___ Records for processing ___

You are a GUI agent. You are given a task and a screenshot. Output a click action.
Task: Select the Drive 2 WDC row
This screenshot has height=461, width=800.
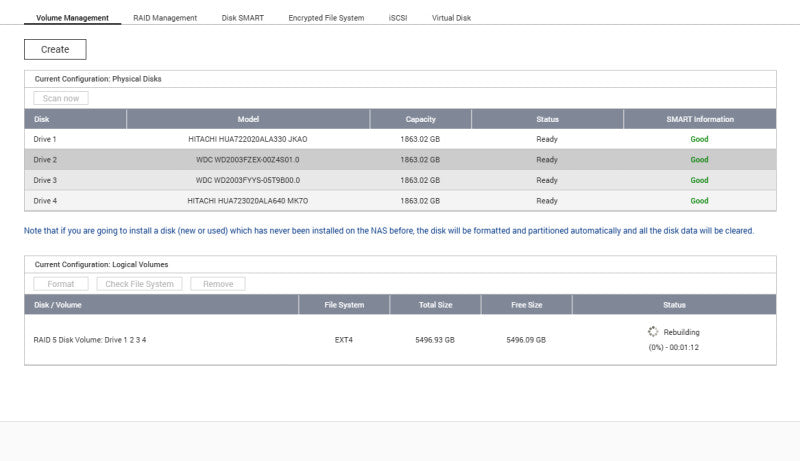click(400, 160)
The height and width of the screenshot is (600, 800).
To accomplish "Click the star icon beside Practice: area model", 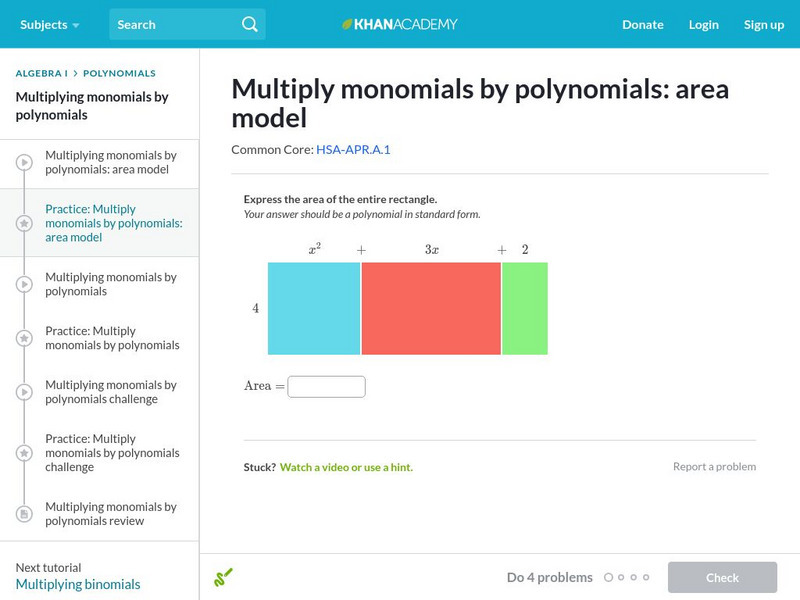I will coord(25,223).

___

» **Required action**
Only the lines from the start of the material through the line containing "The height and" should be transcribed. Pictures stay out.

» **Task result**
You are a GUI agent. You are given a task and a screenshot. Output a click action.
Task: Select the Drive 2 WDC row
This screenshot has height=461, width=800.
click(400, 160)
The height and width of the screenshot is (600, 800).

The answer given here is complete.